**EXERCISE:** Go through the listing below and state how many lines hold the word "will", giving only the number.

··· DATA FOR REVIEW ···

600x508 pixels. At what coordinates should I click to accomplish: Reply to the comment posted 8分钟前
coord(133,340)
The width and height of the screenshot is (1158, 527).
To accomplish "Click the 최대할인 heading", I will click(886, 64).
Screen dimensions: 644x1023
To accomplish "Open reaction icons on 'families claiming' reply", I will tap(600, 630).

···
··· DATA FOR REVIEW ···

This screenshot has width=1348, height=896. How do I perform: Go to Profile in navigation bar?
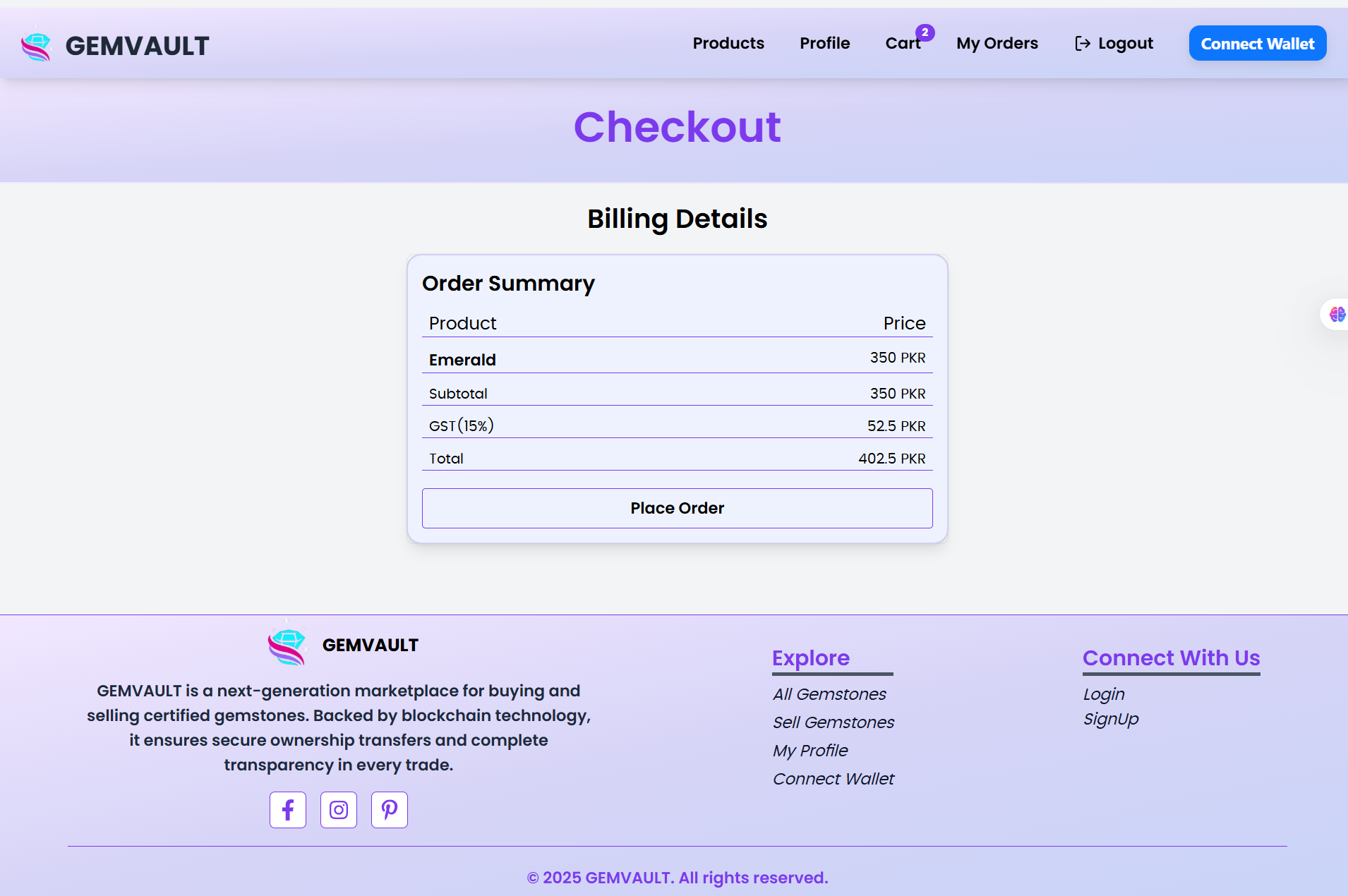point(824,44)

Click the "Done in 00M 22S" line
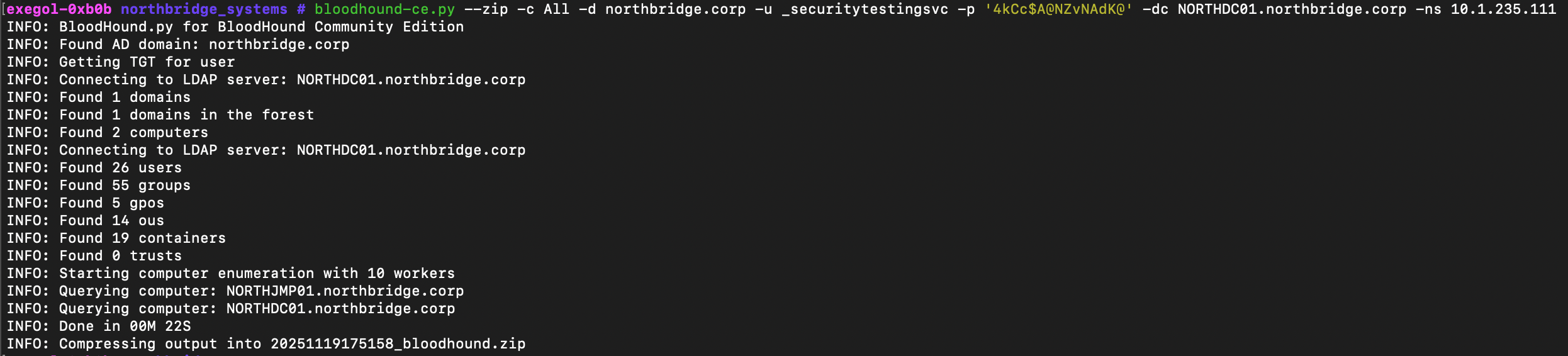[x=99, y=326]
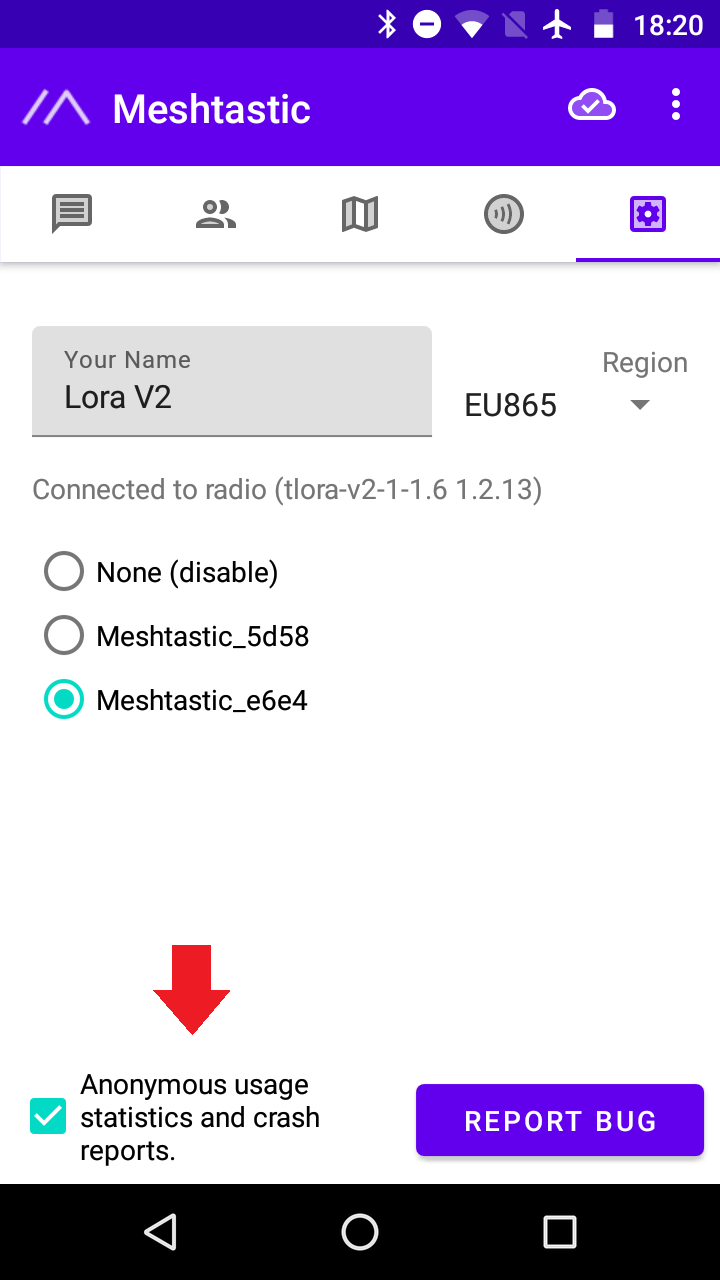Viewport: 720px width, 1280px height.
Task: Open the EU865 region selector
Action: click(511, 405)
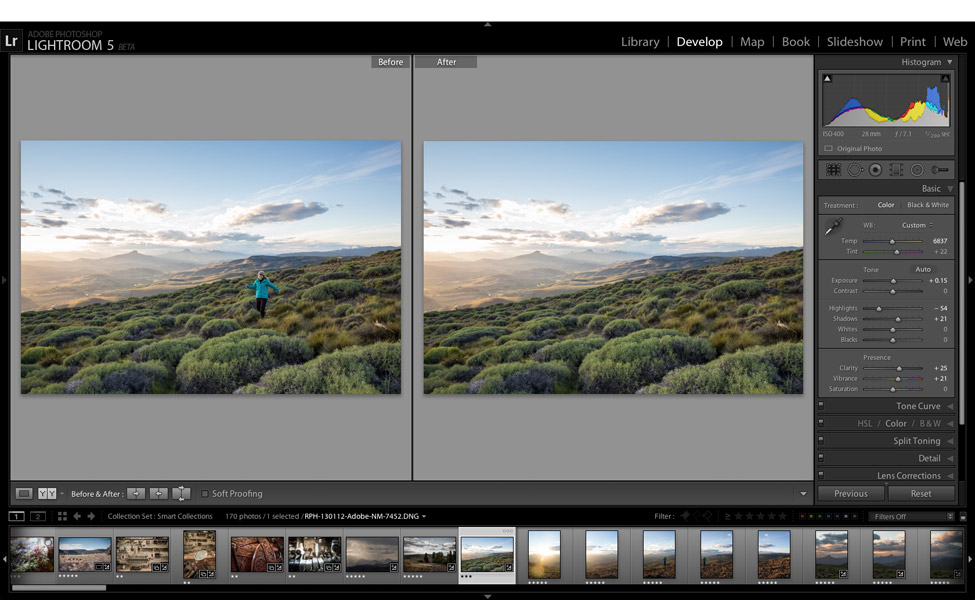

···

**SOLVED PROBLEM:** 2